▶ Instructions for the task: With both ends included, repeat exactly the lines of the entries below from the one containing "Where should I click to: Click the color" down to the one containing "Screen dimensions: 1500x831", and no others.

▶ Provided data:
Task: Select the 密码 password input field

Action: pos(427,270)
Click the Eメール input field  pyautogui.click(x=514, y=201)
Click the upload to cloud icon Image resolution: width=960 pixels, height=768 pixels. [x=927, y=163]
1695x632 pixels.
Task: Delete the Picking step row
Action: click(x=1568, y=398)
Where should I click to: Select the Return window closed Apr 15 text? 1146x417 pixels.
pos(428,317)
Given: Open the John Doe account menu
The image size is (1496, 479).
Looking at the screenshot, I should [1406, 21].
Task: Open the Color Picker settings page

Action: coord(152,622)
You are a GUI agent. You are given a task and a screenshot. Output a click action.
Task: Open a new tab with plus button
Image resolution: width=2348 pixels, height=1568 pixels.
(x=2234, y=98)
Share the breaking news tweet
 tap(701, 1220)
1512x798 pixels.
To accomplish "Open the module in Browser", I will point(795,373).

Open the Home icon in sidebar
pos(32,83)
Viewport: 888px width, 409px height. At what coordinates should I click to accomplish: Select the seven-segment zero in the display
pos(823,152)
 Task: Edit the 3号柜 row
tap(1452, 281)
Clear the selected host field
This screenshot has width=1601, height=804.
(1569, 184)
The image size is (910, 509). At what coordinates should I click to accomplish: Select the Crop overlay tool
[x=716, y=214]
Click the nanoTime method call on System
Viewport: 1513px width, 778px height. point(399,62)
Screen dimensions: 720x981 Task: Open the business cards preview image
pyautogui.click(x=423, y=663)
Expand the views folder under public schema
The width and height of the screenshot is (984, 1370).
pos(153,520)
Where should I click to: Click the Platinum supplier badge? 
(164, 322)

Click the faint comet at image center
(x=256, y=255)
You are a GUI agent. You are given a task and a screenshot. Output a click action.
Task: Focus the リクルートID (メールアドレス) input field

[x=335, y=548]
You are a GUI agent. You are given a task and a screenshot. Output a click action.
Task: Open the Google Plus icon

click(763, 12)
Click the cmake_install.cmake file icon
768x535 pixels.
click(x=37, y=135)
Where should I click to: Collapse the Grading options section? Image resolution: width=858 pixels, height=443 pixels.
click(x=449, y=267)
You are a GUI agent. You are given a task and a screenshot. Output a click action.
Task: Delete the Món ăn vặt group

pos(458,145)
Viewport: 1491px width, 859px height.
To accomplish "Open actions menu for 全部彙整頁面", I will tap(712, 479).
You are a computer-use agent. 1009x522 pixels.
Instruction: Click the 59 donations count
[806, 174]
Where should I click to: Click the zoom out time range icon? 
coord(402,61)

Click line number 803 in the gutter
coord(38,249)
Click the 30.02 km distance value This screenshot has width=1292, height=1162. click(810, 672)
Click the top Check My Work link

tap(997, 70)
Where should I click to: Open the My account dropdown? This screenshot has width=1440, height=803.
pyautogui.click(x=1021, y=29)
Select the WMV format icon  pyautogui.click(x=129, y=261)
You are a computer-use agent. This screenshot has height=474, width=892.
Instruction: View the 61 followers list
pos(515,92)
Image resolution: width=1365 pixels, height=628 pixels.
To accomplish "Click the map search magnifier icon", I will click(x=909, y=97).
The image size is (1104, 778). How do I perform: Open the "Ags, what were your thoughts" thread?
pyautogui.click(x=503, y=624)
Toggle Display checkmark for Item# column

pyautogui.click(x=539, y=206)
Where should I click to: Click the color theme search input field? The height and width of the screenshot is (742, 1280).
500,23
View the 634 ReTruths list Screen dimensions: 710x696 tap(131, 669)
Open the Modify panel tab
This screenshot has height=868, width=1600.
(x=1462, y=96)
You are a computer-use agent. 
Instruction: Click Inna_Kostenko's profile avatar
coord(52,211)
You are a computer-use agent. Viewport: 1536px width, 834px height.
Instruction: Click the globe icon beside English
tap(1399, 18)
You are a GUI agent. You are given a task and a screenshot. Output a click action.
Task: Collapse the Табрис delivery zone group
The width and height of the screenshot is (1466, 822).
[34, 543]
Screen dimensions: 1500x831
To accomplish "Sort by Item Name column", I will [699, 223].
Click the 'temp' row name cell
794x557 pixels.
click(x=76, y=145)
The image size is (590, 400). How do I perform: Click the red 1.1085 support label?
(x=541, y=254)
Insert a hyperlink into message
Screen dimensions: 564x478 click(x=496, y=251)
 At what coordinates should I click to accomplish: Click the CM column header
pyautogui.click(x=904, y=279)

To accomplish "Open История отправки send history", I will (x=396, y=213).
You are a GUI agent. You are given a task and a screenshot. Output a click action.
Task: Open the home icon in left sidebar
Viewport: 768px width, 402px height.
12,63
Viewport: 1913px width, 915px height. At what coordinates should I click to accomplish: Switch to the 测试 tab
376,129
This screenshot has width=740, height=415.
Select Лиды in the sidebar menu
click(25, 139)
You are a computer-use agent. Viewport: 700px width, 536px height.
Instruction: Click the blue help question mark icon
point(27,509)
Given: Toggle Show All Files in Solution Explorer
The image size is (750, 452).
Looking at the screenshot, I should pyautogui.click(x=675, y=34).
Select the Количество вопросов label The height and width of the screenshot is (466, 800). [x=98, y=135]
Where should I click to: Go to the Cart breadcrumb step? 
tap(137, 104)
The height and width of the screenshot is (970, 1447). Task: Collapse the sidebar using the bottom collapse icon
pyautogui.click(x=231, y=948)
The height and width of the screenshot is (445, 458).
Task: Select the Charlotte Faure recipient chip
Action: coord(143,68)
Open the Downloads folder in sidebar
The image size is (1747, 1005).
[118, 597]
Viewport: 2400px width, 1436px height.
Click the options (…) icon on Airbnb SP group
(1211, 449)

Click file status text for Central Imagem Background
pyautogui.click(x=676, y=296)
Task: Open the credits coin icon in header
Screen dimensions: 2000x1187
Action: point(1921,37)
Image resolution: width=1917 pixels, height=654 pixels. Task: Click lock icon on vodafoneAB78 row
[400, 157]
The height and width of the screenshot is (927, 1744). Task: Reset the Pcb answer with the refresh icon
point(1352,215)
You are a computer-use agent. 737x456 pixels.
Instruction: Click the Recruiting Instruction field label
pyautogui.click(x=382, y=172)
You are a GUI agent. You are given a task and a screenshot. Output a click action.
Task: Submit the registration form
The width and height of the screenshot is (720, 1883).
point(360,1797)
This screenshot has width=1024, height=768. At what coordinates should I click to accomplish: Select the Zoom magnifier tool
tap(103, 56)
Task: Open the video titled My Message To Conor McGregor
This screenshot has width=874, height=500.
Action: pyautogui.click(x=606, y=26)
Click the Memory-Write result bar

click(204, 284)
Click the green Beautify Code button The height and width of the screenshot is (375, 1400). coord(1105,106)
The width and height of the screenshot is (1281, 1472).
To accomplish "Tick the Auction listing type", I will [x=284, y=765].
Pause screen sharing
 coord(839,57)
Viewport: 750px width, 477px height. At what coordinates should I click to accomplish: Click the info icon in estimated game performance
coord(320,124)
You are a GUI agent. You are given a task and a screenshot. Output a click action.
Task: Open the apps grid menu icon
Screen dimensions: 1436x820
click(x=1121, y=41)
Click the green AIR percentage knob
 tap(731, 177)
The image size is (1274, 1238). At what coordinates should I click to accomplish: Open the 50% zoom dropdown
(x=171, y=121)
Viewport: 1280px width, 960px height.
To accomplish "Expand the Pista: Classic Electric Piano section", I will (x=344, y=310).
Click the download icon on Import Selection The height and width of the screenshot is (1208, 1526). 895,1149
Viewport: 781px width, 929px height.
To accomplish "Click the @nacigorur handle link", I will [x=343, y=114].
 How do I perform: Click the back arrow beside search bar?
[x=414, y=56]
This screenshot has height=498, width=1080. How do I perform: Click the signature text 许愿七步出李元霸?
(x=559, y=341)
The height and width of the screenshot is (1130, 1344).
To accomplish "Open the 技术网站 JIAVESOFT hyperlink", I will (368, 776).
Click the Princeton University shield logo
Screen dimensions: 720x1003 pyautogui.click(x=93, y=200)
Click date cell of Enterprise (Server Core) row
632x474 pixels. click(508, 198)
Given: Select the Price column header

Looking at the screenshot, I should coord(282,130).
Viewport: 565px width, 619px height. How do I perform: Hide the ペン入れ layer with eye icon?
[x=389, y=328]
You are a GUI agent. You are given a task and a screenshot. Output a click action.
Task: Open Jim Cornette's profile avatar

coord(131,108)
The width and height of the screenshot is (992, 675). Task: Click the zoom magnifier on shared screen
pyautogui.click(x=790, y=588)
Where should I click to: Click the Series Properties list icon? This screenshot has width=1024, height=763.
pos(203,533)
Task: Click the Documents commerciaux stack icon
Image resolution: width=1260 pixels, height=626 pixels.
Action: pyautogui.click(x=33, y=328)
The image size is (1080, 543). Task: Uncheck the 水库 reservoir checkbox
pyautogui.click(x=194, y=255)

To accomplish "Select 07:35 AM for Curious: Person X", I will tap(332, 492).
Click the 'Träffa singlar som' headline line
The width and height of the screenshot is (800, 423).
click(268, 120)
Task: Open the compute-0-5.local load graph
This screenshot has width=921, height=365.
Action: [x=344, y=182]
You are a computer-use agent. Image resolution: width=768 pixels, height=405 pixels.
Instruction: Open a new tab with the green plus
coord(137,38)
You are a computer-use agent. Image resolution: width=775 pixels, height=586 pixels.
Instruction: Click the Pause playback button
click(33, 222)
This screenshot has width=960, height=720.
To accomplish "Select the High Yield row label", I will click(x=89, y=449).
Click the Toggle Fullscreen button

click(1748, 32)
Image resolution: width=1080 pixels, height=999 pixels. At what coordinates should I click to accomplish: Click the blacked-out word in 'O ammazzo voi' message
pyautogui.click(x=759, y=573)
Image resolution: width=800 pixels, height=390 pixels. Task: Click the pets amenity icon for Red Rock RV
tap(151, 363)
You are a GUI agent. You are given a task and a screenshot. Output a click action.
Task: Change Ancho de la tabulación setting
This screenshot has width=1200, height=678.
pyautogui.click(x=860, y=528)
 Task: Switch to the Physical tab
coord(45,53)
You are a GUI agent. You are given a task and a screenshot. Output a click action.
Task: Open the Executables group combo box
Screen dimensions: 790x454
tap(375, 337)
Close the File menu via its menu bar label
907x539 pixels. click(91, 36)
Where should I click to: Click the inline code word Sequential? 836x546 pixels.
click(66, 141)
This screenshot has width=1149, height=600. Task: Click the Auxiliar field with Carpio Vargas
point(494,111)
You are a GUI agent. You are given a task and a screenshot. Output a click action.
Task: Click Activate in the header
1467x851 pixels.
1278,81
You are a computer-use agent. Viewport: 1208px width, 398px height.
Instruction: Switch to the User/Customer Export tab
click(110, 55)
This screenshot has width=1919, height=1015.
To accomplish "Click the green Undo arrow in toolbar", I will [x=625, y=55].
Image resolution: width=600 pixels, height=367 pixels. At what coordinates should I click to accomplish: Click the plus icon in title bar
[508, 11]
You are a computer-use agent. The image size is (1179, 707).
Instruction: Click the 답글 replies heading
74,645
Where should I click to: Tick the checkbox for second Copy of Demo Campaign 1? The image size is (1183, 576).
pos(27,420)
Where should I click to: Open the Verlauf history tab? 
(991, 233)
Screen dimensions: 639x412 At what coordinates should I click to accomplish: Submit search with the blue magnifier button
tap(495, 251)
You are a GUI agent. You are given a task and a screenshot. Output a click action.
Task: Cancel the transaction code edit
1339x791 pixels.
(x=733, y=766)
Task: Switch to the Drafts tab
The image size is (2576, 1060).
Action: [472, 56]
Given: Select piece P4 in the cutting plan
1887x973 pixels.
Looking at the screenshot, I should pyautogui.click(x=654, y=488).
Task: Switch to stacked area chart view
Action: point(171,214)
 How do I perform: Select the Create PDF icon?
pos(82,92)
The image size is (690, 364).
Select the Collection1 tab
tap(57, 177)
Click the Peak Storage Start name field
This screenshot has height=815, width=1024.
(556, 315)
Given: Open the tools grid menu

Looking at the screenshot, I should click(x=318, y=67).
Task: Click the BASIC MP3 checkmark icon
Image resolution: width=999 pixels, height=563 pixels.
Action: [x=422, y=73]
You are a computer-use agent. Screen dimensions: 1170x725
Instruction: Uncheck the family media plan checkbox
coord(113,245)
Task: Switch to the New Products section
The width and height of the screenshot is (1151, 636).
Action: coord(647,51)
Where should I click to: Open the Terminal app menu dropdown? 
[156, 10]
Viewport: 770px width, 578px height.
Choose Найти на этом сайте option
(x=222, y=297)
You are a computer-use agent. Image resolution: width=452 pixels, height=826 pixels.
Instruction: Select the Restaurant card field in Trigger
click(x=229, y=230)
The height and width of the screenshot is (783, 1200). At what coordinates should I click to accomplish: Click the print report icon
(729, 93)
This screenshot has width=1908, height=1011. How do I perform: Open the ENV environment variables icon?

▶ Result of this exercise:
Where should I click to: Click the color theme search input field? The height and width of the screenshot is (742, 1280).
500,23
View the 634 ReTruths list Screen dimensions: 710x696 tap(131, 669)
Open the Modify panel tab
This screenshot has height=868, width=1600.
(x=1462, y=96)
You are a computer-use agent. 
Instruction: Click Inna_Kostenko's profile avatar
coord(52,211)
You are a computer-use agent. Viewport: 1536px width, 834px height.
Instruction: Click the globe icon beside English
tap(1399, 18)
You are a GUI agent. You are given a task and a screenshot. Output a click action.
Task: Collapse the Табрис delivery zone group
The width and height of the screenshot is (1466, 822).
[34, 543]
Screen dimensions: 1500x831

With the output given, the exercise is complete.